Usually the tactic behind discount codes is that offering a discount makes people worried to miss out on an exclusive bargain, which in turn creates a strong call to action which should increase clicks, conversions and those all important sales! Of course, by offering a discount you reduce your profit, so think carefully about the percentage discount that you’re offering to make sure your campaign stays profitable. The safest way to do this would be through A/B testing your adverts to see if the increased sales from offering a discount code makes up for lost profit.

An important point is to be careful not to upset your first buyers by offering discounts at the end of the campaigns. Previously, we’ve seen complaints from buyers who had bought a product and then subsequently seen the same item available at a discounted price a few days later. Of course this is similar to any High Street store with seasonal sales, but this is important to consider if you hear of any complaints.
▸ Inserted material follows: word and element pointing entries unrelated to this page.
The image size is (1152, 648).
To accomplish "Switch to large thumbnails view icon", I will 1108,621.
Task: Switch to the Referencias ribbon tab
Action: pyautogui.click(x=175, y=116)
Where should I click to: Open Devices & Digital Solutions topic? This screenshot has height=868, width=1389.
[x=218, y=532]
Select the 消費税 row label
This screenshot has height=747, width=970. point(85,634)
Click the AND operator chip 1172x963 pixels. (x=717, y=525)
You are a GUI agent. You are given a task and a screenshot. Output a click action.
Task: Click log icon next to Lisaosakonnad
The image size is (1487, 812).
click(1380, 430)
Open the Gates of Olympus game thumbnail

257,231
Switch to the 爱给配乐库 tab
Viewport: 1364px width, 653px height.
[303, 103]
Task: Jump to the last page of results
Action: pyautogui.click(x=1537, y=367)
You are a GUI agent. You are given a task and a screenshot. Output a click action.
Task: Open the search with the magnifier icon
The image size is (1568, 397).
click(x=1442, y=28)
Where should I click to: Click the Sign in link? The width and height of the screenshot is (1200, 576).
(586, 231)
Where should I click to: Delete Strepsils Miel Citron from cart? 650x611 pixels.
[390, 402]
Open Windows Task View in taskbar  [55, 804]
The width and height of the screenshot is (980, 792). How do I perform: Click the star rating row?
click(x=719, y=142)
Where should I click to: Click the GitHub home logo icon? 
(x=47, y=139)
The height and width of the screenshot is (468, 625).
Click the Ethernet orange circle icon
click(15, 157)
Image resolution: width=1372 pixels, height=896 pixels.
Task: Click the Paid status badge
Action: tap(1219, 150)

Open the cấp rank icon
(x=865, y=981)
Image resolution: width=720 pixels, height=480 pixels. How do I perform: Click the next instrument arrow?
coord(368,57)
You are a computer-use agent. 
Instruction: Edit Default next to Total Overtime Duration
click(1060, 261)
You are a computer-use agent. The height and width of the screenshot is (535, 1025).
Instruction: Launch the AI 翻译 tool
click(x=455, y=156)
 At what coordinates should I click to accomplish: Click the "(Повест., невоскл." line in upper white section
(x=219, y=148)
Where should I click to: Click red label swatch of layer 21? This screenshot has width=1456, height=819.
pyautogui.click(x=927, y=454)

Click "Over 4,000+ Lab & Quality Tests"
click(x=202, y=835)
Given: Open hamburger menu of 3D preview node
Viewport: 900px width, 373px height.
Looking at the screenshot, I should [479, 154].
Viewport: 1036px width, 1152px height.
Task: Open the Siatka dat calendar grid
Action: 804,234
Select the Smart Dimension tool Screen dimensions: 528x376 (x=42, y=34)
In the short term, it’s worth testing a code on one of your current campaigns to see what difference it makes, and, more importantly, as a final push for people who clicked on the product but did not continue through to the checkout page.



Rather than creating a code and hoping for more sales to immediately happen, it’s worth spending a little more time examining how you can maximise conversion rates through the copy that you writ to accompany your posts. Small tricks in how you phrase your advertising text can make big differences to how readers interact with them.

One of the best examples is offering a percentage discount vs a monetary discount. Let’s say an item costs £10 - would you rather have £2 off or 20% off? Although the monetary discount is the same, for most people the percentage discount seems like a bigger and better deal. Another similar trick is the statement ‘save £5’ vs ‘get £5 off’. Although both ultimately mean the same price, using the word ‘save’ is a stronger proposition and may result in a higher number of sales. If you want to catch people’s eyes on their social feeds, we’d suggest always offering a saving with a percentage discount but obviously the decision is yours - test with both and see which works best with your audiences.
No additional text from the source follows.